Veel doelgroepen, veel databanken, allemaal prachtige initiatieven. Maar waar moet je nu zijn met dat weggelopen lieverdje op je arm? Nu de databanken als paddenstoelen uit de grond schieten, dreigt alom verwarring. Een efficiënte coördinatie is langzamerhand zeer gewenst. Om dit te bereiken is de stichting Brein (Bureau Registratie en Identificatie Nederland) opgericht. Wie met een chipnummer bij Brein aanklopt, krijgt alleen informatie over de databank waar de gegevens over het desbetreffende dier zijn opgeslagen (tenminste als die databank in contact staat met deze overkoepelende organisatie, en daar schort het soms nog aan). Daarnaast bewaakt Brein zorgvuldig dat er geen diernummers dubbel worden uitgegeven.
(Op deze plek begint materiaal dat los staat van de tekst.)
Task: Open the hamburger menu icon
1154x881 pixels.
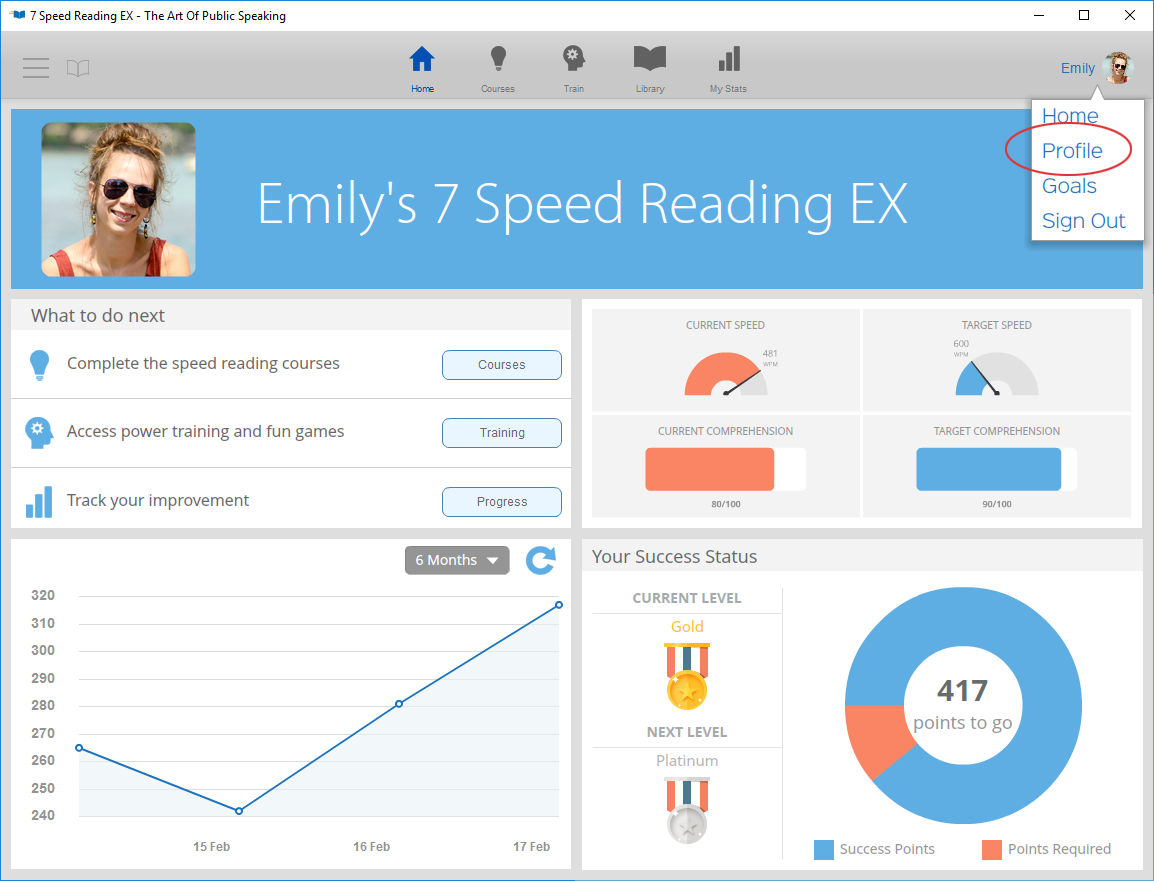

Maar wat gebeurt er als je huisdier buiten de landsgrenzen de benen neemt, bijvoorbeeld tijdens de vakantie? Om hier wat aan te doen, hebben recent een tiental huisdierenorganisaties uit negen Europese landen het initiatief genomen om het European Pet Network op te richten. Deze non-profitorganisatie presenteert zich als internationale redder in nood eveneens met een eigen website. Met gepaste trots vermeldt de site dat vandaag al de verwijsinformatie van 2.704.307 microchips in het Luxemburgse plaatsje Wiltz ligt opgeborgen. Een geruststellende gedachte.